Source extract:
NOTE! This is a read-only copy of the ENCODE2 wiki.
Please go to the ENCODE3 wiki for current information.
This page contains information about the cloning-based RNAPET (18/16) [diPET] that the Genome Institute of Singapore (GIS) produced for ENCODE.
11 long poly A+ RNAPET (18/16) [diPET] libraries were constructed in total:
1) Prostate Tissue
2) K562 Cytosol
3) K562 Nucleus
4) K562 Polysome
5) K562 Nucleolus
6) K562 Chromatin
7) K562 Nuclearplasma
8) GM12878 Nucleus
9) GM12878 Cytosol
10) HepG2 Cytosol
11) HepG2 Nucleus
Library construction and RNAPET (18/16) [diPET] production:
Approximate 10 microgram poly(A) mRNA was used to construct the cloning-based RNA-PET (previously referred to “GIS-PET”) following the procedures described in Nature Method 2005. After flcDNAs were obtained, two bacterial cloning steps were performed and a type II restriction enzyme MmeI was used to extrac 20-20bp tags from the 5’ and 3’ end of a given flcDNA. For the current ENCODE datasets submitted, the 20-20bp ditags (or PET) were modified and concatenated into a diPET structure (3’-16bp18bp-5’--Linker Sequence--5’-18bp16bp-3’), and paired end (PE)-sequenced by Solexa to generate 2 x 36 bp reads. Each 36bp read is an independent PET containing both 5’ and 3’ ends extracted from a given transcript. This special diPET structure made is to facilitate using 2 x 36bp PE sequencing format. The complete diPET template structure is illustrated as below:
[Solexa Adaptor--3’-16bp18bp-5’--Linker Sequence--5’-18bp16bp-3’--Solexa Adaptor].

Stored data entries
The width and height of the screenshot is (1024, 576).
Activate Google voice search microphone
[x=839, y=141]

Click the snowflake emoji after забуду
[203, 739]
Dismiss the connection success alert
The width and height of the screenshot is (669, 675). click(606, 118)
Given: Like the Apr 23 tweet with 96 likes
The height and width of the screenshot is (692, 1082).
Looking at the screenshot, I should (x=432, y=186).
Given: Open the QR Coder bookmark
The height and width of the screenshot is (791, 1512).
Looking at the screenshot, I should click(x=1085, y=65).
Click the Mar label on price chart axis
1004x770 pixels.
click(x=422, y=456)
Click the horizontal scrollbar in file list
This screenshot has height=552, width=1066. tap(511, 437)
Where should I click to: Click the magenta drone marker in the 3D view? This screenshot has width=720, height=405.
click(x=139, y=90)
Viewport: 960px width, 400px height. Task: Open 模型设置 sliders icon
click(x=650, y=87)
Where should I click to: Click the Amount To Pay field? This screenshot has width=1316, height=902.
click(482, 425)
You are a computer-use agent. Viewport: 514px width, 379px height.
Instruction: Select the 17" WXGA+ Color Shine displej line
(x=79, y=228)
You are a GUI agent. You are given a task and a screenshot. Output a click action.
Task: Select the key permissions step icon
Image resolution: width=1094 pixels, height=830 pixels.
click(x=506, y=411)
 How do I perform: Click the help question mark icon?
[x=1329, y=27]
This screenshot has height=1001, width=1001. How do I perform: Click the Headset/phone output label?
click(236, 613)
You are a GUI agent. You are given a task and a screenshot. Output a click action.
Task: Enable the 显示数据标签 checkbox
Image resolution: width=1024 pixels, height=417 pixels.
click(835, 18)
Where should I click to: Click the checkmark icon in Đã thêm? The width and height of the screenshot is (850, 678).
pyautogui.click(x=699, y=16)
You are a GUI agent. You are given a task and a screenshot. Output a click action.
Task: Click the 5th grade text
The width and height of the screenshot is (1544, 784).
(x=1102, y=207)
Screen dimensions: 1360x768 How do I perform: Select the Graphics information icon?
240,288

Directions: According to the RNAPET page, which restriction enzyme was used to pull the tags from the 5’ and 3’ ends of each flcDNA?

Exercise response: MmeI, a type II restriction enzyme.